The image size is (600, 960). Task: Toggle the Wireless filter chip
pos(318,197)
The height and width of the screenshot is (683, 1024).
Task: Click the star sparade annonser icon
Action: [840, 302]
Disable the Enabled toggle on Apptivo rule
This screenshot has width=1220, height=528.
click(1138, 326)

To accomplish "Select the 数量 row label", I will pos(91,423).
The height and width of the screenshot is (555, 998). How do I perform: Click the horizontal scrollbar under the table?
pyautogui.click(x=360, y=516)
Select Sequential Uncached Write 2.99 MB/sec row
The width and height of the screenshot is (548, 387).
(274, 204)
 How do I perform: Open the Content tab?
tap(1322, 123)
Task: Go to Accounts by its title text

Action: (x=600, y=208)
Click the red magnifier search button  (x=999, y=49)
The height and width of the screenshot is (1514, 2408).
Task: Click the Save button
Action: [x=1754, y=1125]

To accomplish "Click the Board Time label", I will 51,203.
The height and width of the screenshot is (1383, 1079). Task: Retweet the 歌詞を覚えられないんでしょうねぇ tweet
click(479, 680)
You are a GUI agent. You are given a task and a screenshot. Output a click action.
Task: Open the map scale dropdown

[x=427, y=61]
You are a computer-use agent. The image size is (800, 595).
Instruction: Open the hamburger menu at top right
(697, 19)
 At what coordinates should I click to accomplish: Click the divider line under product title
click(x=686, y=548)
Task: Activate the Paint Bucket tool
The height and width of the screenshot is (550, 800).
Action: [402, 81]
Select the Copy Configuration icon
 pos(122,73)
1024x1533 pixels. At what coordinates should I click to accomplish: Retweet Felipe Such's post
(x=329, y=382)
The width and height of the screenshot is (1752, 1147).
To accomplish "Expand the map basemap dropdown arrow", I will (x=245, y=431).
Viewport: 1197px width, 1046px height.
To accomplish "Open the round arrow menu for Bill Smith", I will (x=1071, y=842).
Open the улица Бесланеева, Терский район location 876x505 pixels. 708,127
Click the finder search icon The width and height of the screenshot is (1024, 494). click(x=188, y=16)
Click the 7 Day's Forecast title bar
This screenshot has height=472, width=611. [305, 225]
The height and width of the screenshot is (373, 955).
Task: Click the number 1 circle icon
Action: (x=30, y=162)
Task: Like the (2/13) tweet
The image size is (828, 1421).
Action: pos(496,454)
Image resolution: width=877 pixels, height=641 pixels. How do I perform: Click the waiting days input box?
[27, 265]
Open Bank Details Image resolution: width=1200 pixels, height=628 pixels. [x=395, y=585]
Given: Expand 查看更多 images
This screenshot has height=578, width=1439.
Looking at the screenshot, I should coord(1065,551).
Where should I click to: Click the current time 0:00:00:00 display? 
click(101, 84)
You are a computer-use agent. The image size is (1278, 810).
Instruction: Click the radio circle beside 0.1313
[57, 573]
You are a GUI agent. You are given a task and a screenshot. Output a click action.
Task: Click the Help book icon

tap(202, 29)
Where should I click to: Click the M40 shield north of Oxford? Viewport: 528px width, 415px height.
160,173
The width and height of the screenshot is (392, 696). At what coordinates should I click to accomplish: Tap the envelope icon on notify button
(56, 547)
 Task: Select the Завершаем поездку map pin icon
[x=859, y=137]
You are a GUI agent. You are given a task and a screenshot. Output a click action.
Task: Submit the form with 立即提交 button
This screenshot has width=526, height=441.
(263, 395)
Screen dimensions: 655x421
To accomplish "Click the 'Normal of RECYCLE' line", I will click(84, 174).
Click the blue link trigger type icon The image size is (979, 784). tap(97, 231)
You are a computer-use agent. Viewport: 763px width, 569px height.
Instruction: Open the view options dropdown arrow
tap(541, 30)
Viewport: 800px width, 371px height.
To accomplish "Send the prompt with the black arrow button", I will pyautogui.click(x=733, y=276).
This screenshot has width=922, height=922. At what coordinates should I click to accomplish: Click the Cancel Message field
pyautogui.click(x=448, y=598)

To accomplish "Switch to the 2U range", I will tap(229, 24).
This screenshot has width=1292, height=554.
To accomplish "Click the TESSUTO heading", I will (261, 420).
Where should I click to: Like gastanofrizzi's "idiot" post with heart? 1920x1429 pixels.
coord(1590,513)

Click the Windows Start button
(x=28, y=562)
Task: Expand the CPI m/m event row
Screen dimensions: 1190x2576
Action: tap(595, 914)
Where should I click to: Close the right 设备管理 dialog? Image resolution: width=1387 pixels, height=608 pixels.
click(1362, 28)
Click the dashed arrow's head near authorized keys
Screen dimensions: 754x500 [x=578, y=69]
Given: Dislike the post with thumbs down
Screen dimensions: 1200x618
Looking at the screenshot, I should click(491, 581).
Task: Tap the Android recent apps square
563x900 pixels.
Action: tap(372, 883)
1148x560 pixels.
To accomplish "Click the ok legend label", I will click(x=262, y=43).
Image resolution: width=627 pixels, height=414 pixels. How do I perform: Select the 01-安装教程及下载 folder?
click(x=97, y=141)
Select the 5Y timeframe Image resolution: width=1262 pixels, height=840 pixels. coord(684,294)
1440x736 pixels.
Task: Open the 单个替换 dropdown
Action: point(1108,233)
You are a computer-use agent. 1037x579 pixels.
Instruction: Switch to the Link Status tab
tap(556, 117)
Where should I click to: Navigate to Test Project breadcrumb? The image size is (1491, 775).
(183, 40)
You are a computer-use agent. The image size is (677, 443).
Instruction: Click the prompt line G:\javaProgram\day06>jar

:: Assigned task ::
Return all of the data precisely as it appears.

:: Response below ::
The image size is (600, 960). Task: Toggle the Wireless filter chip
pos(318,197)
The height and width of the screenshot is (683, 1024).
Task: Click the star sparade annonser icon
Action: [840, 302]
Disable the Enabled toggle on Apptivo rule
This screenshot has width=1220, height=528.
click(1138, 326)

To accomplish "Select the 数量 row label", I will pos(91,423).
The height and width of the screenshot is (555, 998). How do I perform: Click the horizontal scrollbar under the table?
pyautogui.click(x=360, y=516)
Select Sequential Uncached Write 2.99 MB/sec row
The width and height of the screenshot is (548, 387).
(274, 204)
 How do I perform: Open the Content tab?
tap(1322, 123)
Task: Go to Accounts by its title text

Action: (x=600, y=208)
Click the red magnifier search button  (x=999, y=49)
The height and width of the screenshot is (1514, 2408).
Task: Click the Save button
Action: [x=1754, y=1125]

To accomplish "Click the Board Time label", I will 51,203.
The height and width of the screenshot is (1383, 1079). Task: Retweet the 歌詞を覚えられないんでしょうねぇ tweet
click(479, 680)
You are a GUI agent. You are given a task and a screenshot. Output a click action.
Task: Open the map scale dropdown

[x=427, y=61]
You are a computer-use agent. The image size is (800, 595).
Instruction: Open the hamburger menu at top right
(697, 19)
 At what coordinates should I click to accomplish: Click the divider line under product title
click(x=686, y=548)
Task: Activate the Paint Bucket tool
The height and width of the screenshot is (550, 800).
Action: [402, 81]
Select the Copy Configuration icon
 pos(122,73)
1024x1533 pixels. At what coordinates should I click to accomplish: Retweet Felipe Such's post
(x=329, y=382)
The width and height of the screenshot is (1752, 1147).
To accomplish "Expand the map basemap dropdown arrow", I will (x=245, y=431).
Viewport: 1197px width, 1046px height.
To accomplish "Open the round arrow menu for Bill Smith", I will (x=1071, y=842).
Open the улица Бесланеева, Терский район location 876x505 pixels. 708,127
Click the finder search icon The width and height of the screenshot is (1024, 494). click(x=188, y=16)
Click the 7 Day's Forecast title bar
This screenshot has height=472, width=611. [305, 225]
The height and width of the screenshot is (373, 955).
Task: Click the number 1 circle icon
Action: (x=30, y=162)
Task: Like the (2/13) tweet
The image size is (828, 1421).
Action: pos(496,454)
Image resolution: width=877 pixels, height=641 pixels. How do I perform: Click the waiting days input box?
[27, 265]
Open Bank Details Image resolution: width=1200 pixels, height=628 pixels. [x=395, y=585]
Given: Expand 查看更多 images
This screenshot has height=578, width=1439.
Looking at the screenshot, I should coord(1065,551).
Where should I click to: Click the current time 0:00:00:00 display? 
click(101, 84)
You are a computer-use agent. The image size is (1278, 810).
Instruction: Click the radio circle beside 0.1313
[57, 573]
You are a GUI agent. You are given a task and a screenshot. Output a click action.
Task: Click the Help book icon

tap(202, 29)
Where should I click to: Click the M40 shield north of Oxford? Viewport: 528px width, 415px height.
160,173
The width and height of the screenshot is (392, 696). At what coordinates should I click to accomplish: Tap the envelope icon on notify button
(56, 547)
 Task: Select the Завершаем поездку map pin icon
[x=859, y=137]
You are a GUI agent. You are given a task and a screenshot. Output a click action.
Task: Submit the form with 立即提交 button
This screenshot has width=526, height=441.
(263, 395)
Screen dimensions: 655x421
To accomplish "Click the 'Normal of RECYCLE' line", I will click(84, 174).
Click the blue link trigger type icon The image size is (979, 784). tap(97, 231)
You are a computer-use agent. Viewport: 763px width, 569px height.
Instruction: Open the view options dropdown arrow
tap(541, 30)
Viewport: 800px width, 371px height.
To accomplish "Send the prompt with the black arrow button", I will pyautogui.click(x=733, y=276).
This screenshot has width=922, height=922. At what coordinates should I click to accomplish: Click the Cancel Message field
pyautogui.click(x=448, y=598)

To accomplish "Switch to the 2U range", I will tap(229, 24).
This screenshot has width=1292, height=554.
To accomplish "Click the TESSUTO heading", I will (261, 420).
Where should I click to: Like gastanofrizzi's "idiot" post with heart? 1920x1429 pixels.
coord(1590,513)

Click the Windows Start button
(x=28, y=562)
Task: Expand the CPI m/m event row
Screen dimensions: 1190x2576
Action: tap(595, 914)
Where should I click to: Close the right 设备管理 dialog? Image resolution: width=1387 pixels, height=608 pixels.
click(1362, 28)
Click the dashed arrow's head near authorized keys
Screen dimensions: 754x500 [x=578, y=69]
Given: Dislike the post with thumbs down
Screen dimensions: 1200x618
Looking at the screenshot, I should click(491, 581).
Task: Tap the Android recent apps square
563x900 pixels.
Action: tap(372, 883)
1148x560 pixels.
To accomplish "Click the ok legend label", I will click(x=262, y=43).
Image resolution: width=627 pixels, height=414 pixels. How do I perform: Select the 01-安装教程及下载 folder?
click(x=97, y=141)
Select the 5Y timeframe Image resolution: width=1262 pixels, height=840 pixels. coord(684,294)
1440x736 pixels.
Task: Open the 单个替换 dropdown
Action: point(1108,233)
You are a computer-use agent. 1037x579 pixels.
Instruction: Switch to the Link Status tab
tap(556, 117)
Where should I click to: Navigate to Test Project breadcrumb? The image size is (1491, 775).
(183, 40)
You are a computer-use agent. The image size is (677, 443).
Instruction: Click the prompt line G:\javaProgram\day06>jar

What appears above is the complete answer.